Shortly after this, I would develop severe anger issues. I was not capable of understanding this. I would react to things with anger because mentally I would bypass sadness to protect myself. This would be a driving force in a degree of self-destruction I would grow to regret.

In my later years, I took time to think back to the earliest time I remembered my anger being an issue and when I thought of the emotional event prior to it, it all lead back to this - the heartbreak.

I'd tell myself that it's okay that I'm hurting and I need to find a way to deal with it. Mental Health matters and although you know this, you're suffering and need to acknowledge it.

Do right by yourself: There have been many times that I had a plan for myself and decided that someone else's plan was more important. Family, friends, or girlfriend - at some point I came to the conclusion that their goal is more important or valid than myself and I haven't, in the end, thought about myself and what was ultimately good for me.

The choice to do this was almost always mine and I'm sure there were times that it was the "right call", but overall I believe it stems from a...

As I'm writing this, I'm trying to think about how to end that sentence. my first thought is "...stems from a lack of importance" or "... stems from a feeling that I don't matter as much as [insert person here]" and that's tough because I still do this. I understand a lot better now that I have to do right by "Dwan" because that's all I'll have in the end. As I've told many people before, "The only person you can guarantee is there for you no matter what is yourself." People can unfriend you, people can do wrong by you, people can occupied by their own situations (and you should never be mad at someone for that. They themselves are just trying to right by themselves), but ultimately, other people died and we just can never guarantee that a person will be there. So, it's you. YOU have to be the one standing by YOU.

Do all the shit that scares you. It's not as embarrassing as you think: So, I'm sure I'm not the only one that held themselves back in high school. I didn't do I lot of things because I was embarrassed in myself and, as aforementioned, was depressed and didn't like myself. I didn't go out more. I didn't do things. I didn't try things. I just... didn't.
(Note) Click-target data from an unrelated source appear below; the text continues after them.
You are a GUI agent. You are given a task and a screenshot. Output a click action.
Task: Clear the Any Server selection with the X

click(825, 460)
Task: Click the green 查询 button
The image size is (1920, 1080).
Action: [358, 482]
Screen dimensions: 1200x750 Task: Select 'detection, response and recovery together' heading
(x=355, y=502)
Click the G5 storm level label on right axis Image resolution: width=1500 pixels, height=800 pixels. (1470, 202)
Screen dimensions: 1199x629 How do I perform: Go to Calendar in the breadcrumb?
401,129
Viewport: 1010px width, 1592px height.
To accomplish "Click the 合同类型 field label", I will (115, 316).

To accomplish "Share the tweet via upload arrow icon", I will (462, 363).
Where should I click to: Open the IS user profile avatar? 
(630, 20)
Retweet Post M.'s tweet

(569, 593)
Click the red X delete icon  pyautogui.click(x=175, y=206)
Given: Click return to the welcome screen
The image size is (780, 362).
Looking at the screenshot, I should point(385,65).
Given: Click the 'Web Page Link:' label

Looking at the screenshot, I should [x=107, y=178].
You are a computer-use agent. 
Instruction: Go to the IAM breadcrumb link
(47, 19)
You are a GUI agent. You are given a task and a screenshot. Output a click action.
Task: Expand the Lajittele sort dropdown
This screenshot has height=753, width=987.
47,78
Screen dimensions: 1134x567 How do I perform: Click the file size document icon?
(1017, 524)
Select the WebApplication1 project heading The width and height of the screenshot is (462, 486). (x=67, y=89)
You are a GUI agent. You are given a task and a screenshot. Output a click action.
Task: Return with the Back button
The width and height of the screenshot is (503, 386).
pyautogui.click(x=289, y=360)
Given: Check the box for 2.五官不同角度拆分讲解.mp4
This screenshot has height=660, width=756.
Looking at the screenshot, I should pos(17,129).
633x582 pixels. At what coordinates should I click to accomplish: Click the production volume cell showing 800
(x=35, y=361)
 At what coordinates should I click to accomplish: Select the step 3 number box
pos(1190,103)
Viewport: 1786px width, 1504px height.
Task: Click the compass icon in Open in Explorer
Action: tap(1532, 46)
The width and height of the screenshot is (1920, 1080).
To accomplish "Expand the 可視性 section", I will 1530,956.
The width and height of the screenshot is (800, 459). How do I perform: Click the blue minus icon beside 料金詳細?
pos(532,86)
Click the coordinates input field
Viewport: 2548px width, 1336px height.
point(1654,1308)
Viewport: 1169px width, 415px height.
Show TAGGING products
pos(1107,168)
To this day, there are things I won't do because I deal with things badly internally. I wish I could tell myself that trying new things and not having a plan is okay.

This is one of those moves that would have opened me up to new experiences. I could have met all kinds of new people. I could have developed whole new levels of confidence. And most noteworthy - I should have stayed in college. I didn't want to be a chef anymore, but I should have just talked to someone and changed my major.

There is a lot of that self doubt that stems from some variant of self hatred or disappointments. I wish I could convince young Dwan to not stay in that mind space.

I'm sure there are many more things I could tell myself. "Hey, Dwan - guess who your future brother and sister in law are gonna be?" But, those three things would really change my younger self's view on life, the Universe, and everything.

But since I can't do that, it's important to understand that it's never too late to learn these lessons. You have to appreciate the life you ARE living and know that if you want different, go get different. Make it happen or Make Do. (is it "do" or "due"?) Life is actually really good. We can make it happen. So go... make it happen.